Problem details:
Which lines of the listing below contain the word "vertical"? Copy each such line in full.

(Entries on where items appear)

□ □ □ □ □

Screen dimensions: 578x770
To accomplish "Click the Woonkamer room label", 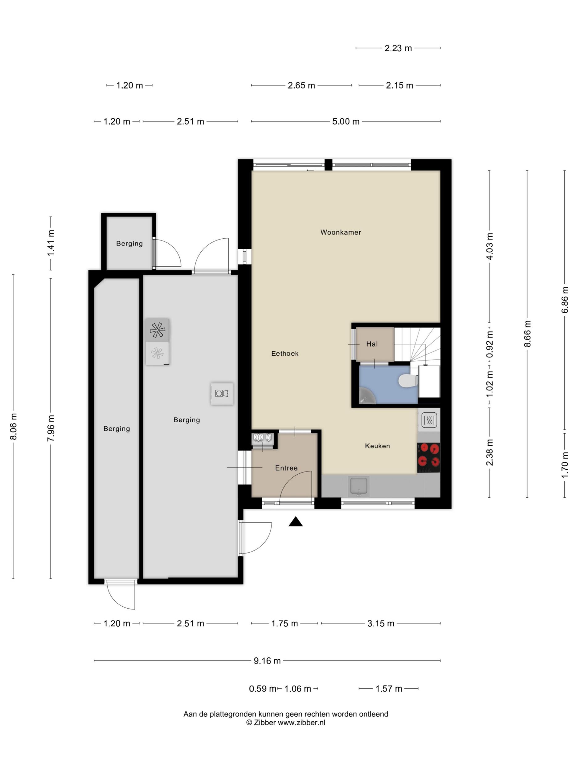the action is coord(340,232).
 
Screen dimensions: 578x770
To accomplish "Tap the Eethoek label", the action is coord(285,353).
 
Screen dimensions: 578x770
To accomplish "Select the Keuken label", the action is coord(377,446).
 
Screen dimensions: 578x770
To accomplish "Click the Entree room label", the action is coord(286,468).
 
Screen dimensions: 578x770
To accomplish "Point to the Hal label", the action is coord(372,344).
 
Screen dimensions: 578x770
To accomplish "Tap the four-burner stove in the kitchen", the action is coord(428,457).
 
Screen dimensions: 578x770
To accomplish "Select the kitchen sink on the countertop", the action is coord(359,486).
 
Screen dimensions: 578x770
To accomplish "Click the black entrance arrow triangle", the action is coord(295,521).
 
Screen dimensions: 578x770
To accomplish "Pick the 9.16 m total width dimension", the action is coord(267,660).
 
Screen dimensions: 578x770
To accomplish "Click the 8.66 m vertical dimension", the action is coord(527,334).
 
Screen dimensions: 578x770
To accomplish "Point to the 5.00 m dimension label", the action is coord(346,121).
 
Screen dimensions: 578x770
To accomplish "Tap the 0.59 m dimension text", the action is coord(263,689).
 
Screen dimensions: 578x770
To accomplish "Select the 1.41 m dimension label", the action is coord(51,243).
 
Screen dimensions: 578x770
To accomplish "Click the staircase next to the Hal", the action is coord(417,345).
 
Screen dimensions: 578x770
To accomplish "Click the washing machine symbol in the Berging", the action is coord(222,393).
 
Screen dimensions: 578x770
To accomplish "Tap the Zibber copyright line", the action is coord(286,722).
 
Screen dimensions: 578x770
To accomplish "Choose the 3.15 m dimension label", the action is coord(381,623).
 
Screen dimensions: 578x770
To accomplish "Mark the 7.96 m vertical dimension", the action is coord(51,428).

□ □ □ □ □

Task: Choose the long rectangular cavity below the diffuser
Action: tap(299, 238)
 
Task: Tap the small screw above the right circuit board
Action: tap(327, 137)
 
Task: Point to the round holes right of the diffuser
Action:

□ □ □ □ □

Finished answer:
To accomplish "Click the 8.66 m vertical dimension", the action is coord(527,334).
To accomplish "Mark the 7.96 m vertical dimension", the action is coord(51,428).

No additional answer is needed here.